## [YOUR OBJECTIVE]
Work through the records below and copy every line that includes "value".

## [EXTRACTED MATERIAL]
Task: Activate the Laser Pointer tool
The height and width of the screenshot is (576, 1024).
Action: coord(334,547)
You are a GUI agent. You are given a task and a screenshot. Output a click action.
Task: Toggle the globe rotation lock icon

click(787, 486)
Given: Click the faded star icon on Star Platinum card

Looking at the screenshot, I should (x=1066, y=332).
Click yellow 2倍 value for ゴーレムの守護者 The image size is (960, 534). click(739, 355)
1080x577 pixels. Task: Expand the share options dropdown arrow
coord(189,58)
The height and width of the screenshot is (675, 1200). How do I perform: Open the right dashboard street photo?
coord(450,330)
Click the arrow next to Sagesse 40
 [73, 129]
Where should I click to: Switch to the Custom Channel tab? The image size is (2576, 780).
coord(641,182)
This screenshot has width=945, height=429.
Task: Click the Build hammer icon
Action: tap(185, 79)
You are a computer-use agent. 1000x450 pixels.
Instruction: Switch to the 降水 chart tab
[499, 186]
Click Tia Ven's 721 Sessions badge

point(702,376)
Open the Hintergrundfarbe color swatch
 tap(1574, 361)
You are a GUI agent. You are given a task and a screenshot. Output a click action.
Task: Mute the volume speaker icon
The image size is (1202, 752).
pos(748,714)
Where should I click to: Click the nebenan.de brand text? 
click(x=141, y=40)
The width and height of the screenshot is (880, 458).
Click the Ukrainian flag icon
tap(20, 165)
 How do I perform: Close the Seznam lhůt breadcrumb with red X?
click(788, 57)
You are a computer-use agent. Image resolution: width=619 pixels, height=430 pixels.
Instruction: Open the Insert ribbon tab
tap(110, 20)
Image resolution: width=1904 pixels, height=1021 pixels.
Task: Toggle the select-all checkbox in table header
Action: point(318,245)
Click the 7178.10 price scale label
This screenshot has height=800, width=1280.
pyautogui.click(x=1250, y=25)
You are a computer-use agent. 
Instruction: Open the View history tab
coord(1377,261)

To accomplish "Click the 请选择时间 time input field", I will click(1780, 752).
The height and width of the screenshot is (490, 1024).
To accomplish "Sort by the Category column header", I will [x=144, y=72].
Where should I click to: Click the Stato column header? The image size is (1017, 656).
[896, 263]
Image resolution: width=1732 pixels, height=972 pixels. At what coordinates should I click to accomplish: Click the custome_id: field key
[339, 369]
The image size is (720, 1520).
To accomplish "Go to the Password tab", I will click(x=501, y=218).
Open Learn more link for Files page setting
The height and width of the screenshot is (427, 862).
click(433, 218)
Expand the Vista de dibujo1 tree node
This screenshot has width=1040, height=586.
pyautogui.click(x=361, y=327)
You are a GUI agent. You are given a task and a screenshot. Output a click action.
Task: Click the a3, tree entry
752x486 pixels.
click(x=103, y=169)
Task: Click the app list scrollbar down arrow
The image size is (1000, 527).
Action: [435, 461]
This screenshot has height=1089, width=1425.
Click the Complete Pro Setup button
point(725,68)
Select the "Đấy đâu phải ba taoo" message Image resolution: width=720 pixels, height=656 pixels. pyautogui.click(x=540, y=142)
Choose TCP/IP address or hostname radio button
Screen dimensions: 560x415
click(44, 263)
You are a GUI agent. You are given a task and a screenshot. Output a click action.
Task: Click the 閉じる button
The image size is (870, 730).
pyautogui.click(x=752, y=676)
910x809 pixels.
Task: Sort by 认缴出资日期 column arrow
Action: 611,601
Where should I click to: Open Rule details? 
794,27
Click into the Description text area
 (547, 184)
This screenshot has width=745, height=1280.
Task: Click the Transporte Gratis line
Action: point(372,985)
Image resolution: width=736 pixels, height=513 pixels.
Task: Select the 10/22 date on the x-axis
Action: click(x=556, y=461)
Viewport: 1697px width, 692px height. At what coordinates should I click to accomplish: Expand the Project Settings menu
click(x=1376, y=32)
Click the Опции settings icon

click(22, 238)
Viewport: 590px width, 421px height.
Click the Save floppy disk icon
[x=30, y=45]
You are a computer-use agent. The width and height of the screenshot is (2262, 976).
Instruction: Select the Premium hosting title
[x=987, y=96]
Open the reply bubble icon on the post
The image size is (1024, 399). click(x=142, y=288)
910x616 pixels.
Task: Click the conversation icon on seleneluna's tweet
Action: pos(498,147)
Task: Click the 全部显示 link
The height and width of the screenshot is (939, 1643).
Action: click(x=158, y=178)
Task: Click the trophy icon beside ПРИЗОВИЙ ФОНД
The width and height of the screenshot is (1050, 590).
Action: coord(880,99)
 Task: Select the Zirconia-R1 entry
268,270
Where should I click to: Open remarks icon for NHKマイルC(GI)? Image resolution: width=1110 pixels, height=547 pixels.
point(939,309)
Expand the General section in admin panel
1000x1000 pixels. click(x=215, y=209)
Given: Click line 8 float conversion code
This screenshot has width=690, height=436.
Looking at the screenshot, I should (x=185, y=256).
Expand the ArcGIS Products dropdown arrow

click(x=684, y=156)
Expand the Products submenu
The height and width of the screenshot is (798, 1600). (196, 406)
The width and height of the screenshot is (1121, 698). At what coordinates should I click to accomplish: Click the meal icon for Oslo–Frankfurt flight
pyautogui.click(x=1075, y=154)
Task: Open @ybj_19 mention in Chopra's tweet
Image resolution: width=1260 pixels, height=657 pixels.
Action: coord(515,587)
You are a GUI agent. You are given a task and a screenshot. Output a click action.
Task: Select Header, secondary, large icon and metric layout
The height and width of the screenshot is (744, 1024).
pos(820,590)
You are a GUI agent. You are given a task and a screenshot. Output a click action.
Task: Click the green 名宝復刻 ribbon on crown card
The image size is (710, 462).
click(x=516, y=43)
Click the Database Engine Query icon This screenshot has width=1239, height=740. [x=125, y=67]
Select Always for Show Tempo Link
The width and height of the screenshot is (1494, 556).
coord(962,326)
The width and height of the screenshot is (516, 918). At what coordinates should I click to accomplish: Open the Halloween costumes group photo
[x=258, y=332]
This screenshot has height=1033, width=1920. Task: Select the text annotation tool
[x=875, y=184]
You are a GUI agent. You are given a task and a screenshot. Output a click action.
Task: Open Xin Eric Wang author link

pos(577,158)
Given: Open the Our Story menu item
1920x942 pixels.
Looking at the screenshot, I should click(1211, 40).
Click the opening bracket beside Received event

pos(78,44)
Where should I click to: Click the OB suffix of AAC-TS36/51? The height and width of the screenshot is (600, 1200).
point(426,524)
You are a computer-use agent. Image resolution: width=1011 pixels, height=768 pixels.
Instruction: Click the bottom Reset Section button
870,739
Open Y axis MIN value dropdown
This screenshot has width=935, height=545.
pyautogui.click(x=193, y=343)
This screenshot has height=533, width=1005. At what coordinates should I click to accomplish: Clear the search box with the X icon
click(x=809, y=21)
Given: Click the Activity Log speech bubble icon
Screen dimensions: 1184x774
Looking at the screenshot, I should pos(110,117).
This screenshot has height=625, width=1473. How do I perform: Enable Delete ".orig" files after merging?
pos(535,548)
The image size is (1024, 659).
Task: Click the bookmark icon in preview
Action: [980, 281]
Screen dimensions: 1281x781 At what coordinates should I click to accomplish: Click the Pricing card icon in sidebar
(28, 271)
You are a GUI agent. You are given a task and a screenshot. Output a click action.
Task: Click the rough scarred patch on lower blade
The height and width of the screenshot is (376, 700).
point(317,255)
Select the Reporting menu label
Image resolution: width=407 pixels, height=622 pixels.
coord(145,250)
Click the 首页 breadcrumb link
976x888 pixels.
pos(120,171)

## [ANSWER TO THIS EXERCISE]
Click yellow 2倍 value for ゴーレムの守護者 The image size is (960, 534). click(739, 355)
Open Y axis MIN value dropdown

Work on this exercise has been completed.